Recently, I had to take a trip to the Apple Store after my power cord started smoking and melting on me. No biggie, Apple just gave me a new one. When I walked in there, I began to remember my days at the Apple Store and I realized there are a few typical customers that patronize every single one I have been to.
The traveling businessman with computer problems. What? Your computer completely crashed and you have to catch a flight in ten minutes? Can you have it fixed in 5 minutes? Oh sure, just let the Apple “Geniuses” throw some of Jobs’ secret pixie dust on it. Don’t think so, buddy.
The Apple-tattooed employee. Yes, we know how much you love working here by the giant Apple tattoo on your forearm. We’ll see how much you love that wilted Apple in 40 years.
The tech-savy senior citizen. Surprisingly, you’ll find a lot of old people here. Most are getting one-on-one lessons by Apple “Creatives.” I can’t really say anything bad about them. Often, they know more than the “seasoned” IT guy coming in to by more memory for his liquid-cooled Mac Pro.
The Apple-crazed 8 year old. We know, you just watched Jobs’ keynote and you want to buy the newest edition of Final Cut Pro. Will you ever use it? Probably not, but just having it is half the battle, right? By the time you’re 18 and start to use the software you’ll have already dumped a cool 2 grand on upgrades. Apple loves you and your Visa swiping parents.
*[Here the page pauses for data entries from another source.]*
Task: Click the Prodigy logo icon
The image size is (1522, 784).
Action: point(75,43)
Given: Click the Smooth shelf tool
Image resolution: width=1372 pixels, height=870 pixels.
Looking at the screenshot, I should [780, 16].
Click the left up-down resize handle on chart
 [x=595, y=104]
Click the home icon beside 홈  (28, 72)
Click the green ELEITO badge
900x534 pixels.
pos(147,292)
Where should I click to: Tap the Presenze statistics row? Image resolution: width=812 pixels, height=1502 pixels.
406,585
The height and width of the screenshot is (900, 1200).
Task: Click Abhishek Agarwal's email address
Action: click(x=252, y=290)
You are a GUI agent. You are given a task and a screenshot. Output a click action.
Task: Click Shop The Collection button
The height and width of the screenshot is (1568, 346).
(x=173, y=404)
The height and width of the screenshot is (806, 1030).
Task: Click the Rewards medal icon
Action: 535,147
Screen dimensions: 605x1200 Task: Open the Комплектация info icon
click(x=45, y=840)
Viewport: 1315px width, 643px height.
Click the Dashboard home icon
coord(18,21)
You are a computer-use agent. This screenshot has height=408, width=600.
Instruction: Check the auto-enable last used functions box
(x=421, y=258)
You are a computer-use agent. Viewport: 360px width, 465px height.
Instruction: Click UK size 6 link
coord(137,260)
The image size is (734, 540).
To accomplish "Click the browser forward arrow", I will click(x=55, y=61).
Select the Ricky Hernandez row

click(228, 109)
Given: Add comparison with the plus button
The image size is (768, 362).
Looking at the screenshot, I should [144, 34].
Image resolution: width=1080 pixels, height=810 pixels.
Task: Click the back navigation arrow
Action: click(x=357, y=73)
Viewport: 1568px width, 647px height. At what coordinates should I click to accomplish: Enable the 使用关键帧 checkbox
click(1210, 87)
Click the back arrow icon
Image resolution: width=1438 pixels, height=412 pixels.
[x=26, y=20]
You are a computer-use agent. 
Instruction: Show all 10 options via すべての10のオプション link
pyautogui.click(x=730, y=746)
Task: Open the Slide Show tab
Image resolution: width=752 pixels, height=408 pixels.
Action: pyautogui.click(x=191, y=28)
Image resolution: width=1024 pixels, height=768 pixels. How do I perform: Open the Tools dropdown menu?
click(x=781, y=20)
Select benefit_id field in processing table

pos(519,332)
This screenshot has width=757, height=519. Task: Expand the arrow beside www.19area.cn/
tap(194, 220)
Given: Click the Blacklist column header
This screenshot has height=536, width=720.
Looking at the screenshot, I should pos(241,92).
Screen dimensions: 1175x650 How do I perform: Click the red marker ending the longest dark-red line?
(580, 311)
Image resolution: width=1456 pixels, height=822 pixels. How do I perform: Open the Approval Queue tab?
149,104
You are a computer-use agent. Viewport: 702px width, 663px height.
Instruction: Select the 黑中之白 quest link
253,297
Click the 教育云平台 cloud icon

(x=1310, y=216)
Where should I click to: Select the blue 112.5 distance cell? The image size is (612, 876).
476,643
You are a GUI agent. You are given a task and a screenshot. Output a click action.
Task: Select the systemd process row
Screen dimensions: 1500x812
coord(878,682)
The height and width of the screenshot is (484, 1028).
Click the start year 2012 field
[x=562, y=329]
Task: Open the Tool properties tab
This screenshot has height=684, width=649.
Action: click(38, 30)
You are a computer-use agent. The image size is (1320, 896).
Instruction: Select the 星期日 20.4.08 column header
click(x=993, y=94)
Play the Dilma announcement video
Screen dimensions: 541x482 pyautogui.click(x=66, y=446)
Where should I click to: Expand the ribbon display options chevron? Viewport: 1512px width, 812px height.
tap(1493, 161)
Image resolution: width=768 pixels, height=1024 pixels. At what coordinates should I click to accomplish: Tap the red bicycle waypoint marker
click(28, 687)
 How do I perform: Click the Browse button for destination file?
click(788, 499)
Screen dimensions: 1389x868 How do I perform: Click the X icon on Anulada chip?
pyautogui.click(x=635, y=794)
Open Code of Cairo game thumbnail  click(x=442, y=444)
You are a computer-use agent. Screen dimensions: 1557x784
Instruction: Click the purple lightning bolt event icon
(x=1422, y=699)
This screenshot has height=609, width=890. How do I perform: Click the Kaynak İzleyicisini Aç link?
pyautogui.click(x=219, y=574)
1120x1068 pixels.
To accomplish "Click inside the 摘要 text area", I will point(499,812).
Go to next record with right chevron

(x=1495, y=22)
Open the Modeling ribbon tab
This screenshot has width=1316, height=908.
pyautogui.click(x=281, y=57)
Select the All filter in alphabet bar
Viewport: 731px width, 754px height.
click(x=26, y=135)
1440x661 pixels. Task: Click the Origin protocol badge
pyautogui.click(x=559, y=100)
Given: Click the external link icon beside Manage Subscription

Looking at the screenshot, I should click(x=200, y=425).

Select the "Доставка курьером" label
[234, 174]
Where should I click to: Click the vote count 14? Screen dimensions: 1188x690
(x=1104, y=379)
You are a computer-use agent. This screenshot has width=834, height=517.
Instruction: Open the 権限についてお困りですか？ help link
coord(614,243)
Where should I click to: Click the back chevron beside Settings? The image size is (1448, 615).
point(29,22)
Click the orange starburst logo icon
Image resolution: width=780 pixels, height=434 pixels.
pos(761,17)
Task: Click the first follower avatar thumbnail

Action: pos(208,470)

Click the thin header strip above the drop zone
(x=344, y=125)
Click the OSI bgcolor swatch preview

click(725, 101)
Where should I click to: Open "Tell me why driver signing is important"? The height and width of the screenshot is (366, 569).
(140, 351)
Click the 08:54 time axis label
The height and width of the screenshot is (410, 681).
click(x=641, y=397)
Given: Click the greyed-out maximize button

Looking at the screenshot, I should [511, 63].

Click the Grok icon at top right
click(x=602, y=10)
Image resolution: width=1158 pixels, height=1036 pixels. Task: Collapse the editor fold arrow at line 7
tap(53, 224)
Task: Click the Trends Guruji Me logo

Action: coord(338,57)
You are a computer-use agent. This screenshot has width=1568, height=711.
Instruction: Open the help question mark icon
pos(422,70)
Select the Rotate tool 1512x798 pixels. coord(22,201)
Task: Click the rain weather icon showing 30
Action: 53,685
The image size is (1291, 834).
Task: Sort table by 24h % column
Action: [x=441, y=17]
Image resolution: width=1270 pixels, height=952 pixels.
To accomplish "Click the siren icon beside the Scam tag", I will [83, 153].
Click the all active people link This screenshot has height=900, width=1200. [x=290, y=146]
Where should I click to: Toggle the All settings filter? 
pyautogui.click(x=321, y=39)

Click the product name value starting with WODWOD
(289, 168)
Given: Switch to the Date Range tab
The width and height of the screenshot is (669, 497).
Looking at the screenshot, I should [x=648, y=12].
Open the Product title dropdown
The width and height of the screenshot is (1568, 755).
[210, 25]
The guy who screams. “SCREW APPLE! SCREW THIS F#$%ING COMPANY!” Thanks for causing a scene. No one cares. Your computer might take a week to fix. Deal with it. People are still going to buy into the iPod because it’s hip with or without you.
The cigar smoker. What does this have to do with Apple? This person will walk into the store with a completely broken computer. The thing won’t even turn on. Hmmm. Let’s just lift the hood on this puppy. Cigar ash then proceeds to split out all over the counter from the inside of the computer. Hey, looks like we found the problem!
Ultra-hip Apple employee. Wow, you use a Mac for everything. Oh, you also create your own music with Apple Logic Pro and your own movies with Final Cut Pro? I guess I should have known with that smug lip piercing and blue-dyed haircut.
Now, this may seem like I hate Apple and the people who work there. I don’t. Really. Should I get an Apple tattoo to prove to you I don’t?